The personal records of thousands of UK consumers have turned up on a computer recovered from criminals in the US.
London's Metropolitan Police Computer Crime Unit reported that 83,000 email addresses, credit card numbers and online transaction files had been discovered on the PC during an unspecified operation by US authorities.
The files are believed to have been stolen from around 2,300 computers using some sort of backdoor Trojan infection able to log passwords. UK police are now busy contacting the people involved, as well as their banks and ISPs where appropriate.
Police have yet to reveal which piece of malware was involved nor how far back in time the theft might have occurred. Likewise, the identity of the UK bank or banks involved has yet to be made public.
"The information has been harvested from the computers by a type of malicious code known as a Backdoor. However, there are thousands of computer users worldwide who have had their computers compromised and data stolen," said a spokesman for Scotland Yard.
"This immediate response by the Met’s Computer Crime Unit to notify victims, ISPs and Banks as well as alerting our foreign law enforcement partners demonstrates the Unit’s commitment to disrupt the activities of criminals who engage in this activity."
That a single PC can be found to contain personal information from such a large number of people is further evidence that Internet crime is still low-risk and effective. Meanwhile, unlike consumers in many US states, UK victims have no automatic right to know when their data has been compromised.
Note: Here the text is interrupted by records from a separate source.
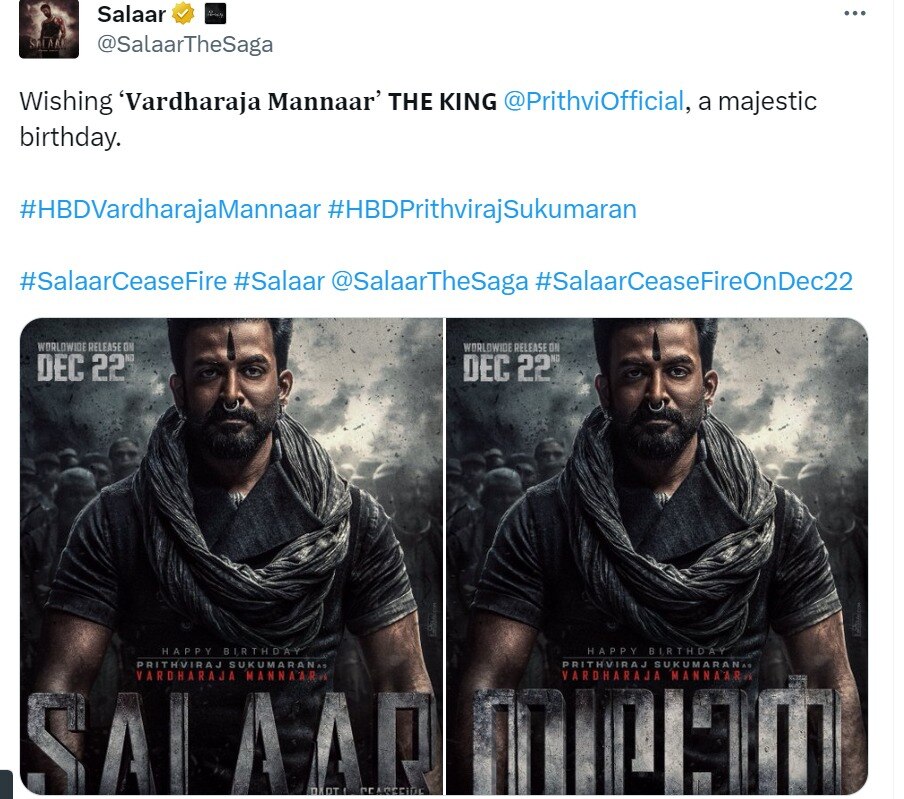The image size is (904, 799).
Task: Click the gold verified badge
Action: tap(183, 14)
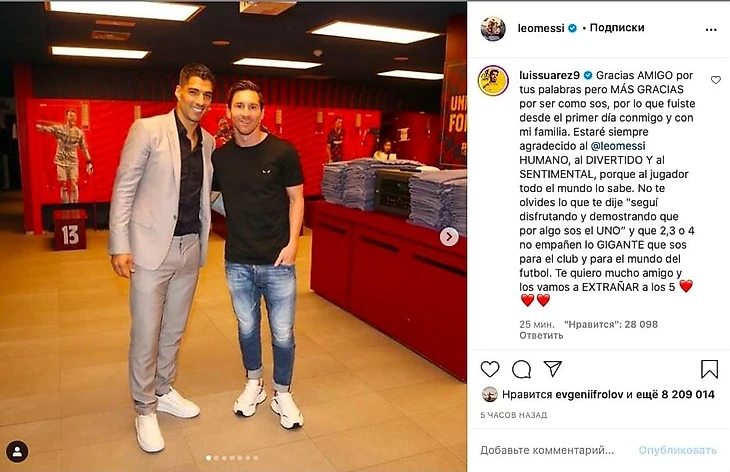Share post via paper plane icon
Screen dimensions: 730x472
click(553, 369)
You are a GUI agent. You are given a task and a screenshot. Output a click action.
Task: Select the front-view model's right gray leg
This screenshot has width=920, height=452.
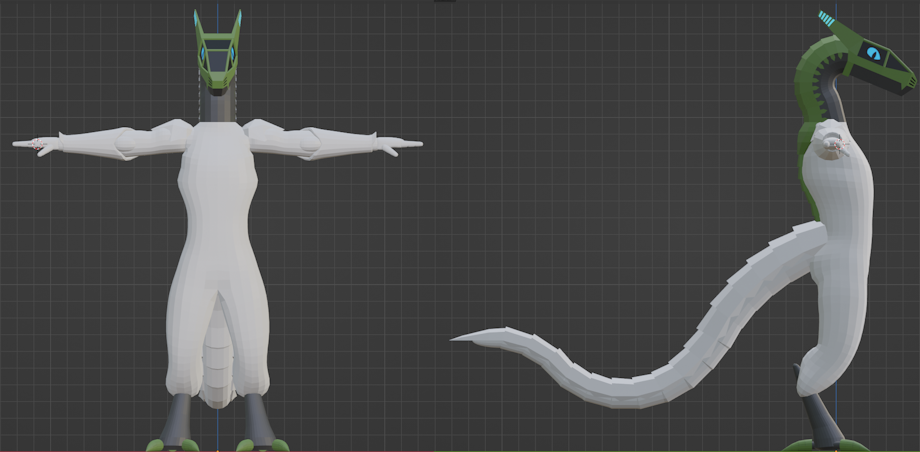(256, 418)
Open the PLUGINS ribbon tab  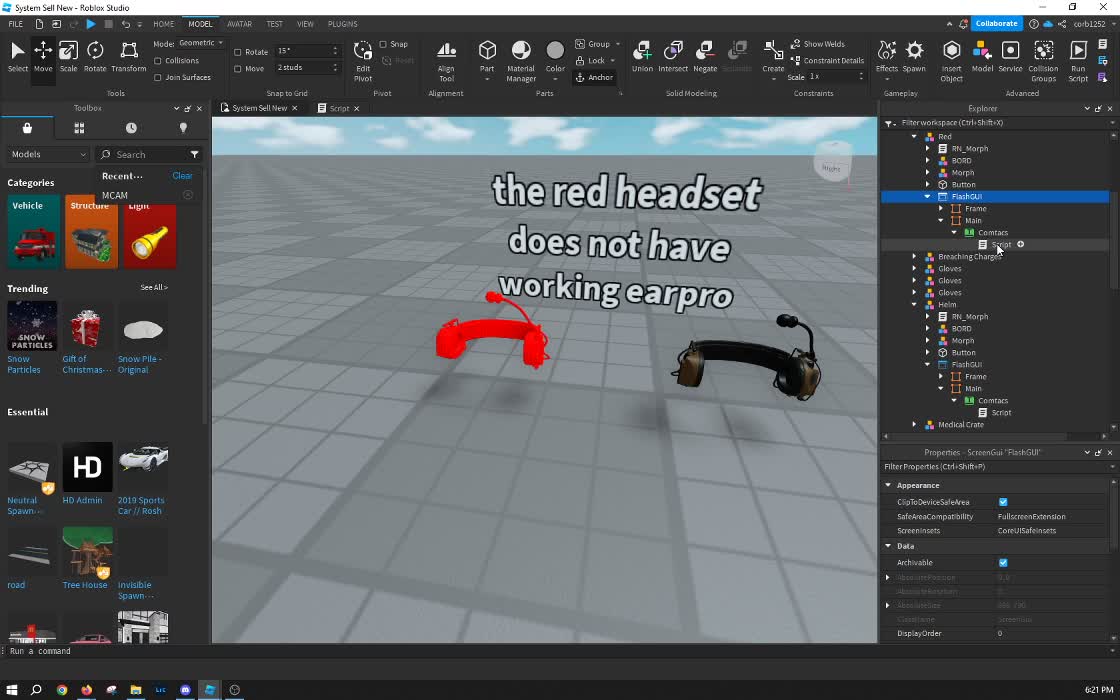(x=342, y=23)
That this event came to light at all is entirely down to the decision by UK police to contact them.
Information on thefts of any kind from UK banks is still rare, one of the notable exceptions being the failed attempt to steal £220 million from London-based Sumitomo Mitsui Bank in March 2005.
That was money alone, while this is data with the presumed intention to siphon money later on. Nevertheless, UK banks, specifically Lloyds TSB, have still struggled with data theft problems in the last year in cases that have come to light. As in so many such incidents, the bank was only caught out because the individual affected complained to a newspaper.